**Provided text:**

State Sen. Clint Penzo to challenge Womack in Republican primary

Clint Penzo (left), U.S. Rep. Steve Womack

Arkansas State Sen. Clint Penzo, R-Springdale, filed Monday to challenge U.S. Rep. Steve Womack, a Republican from Rogers, in the March 5 primary.

Penzo said he is running for the Republican nomination in Arkansas' 3rd congressional district because "I had numerous people reach out to me and ask me to primary Womack."

"Most people are saying to me they feel like he's been in D.C. too long [and] he's lost touch touch with our community," Penzo said of Womack. "I think that's probably the biggest reason people are disappointed. It is no specific instance."

Penzo said he decided to take on Womack in the primary, even though Republican U.S. Sens. John Boozman and Tom Cotton and Gov. Sarah Huckabee Sanders have voiced support for Womack, because "I think they'd committed prior to knowing I was considering it."

Asked why he believes he has a shot at ousting Womack, Penzo said that "... I have had so many people reach out to me and express their displeasure. I wouldn't run if I didn't think I could win."

**Data shown:**
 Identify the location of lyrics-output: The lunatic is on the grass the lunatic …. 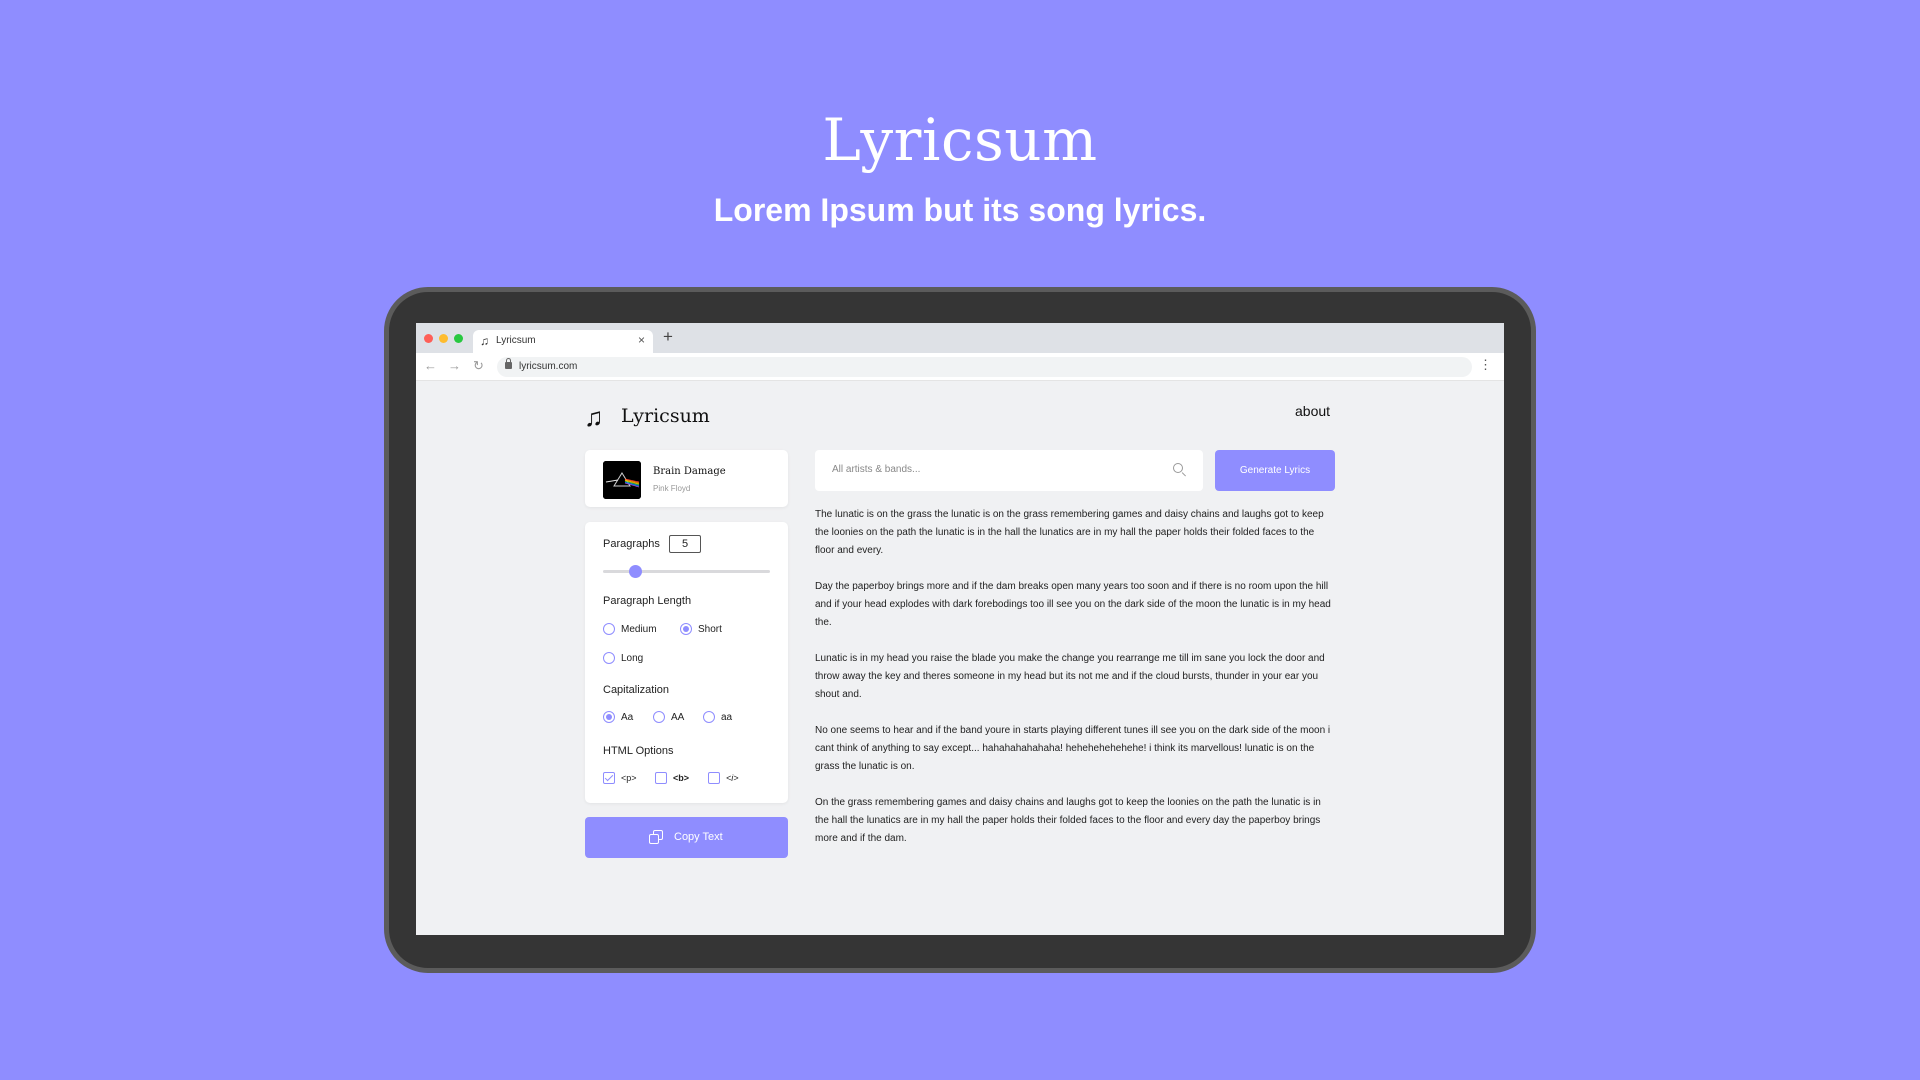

**What the task asks:** Please reproduce the article on Penzo's primary challenge word for word from "State Sen. Clint Penzo to" to "March 5 primary.". The data comes from a separate source.

**Task output:**
State Sen. Clint Penzo to challenge Womack in Republican primary

Clint Penzo (left), U.S. Rep. Steve Womack

Arkansas State Sen. Clint Penzo, R-Springdale, filed Monday to challenge U.S. Rep. Steve Womack, a Republican from Rogers, in the March 5 primary.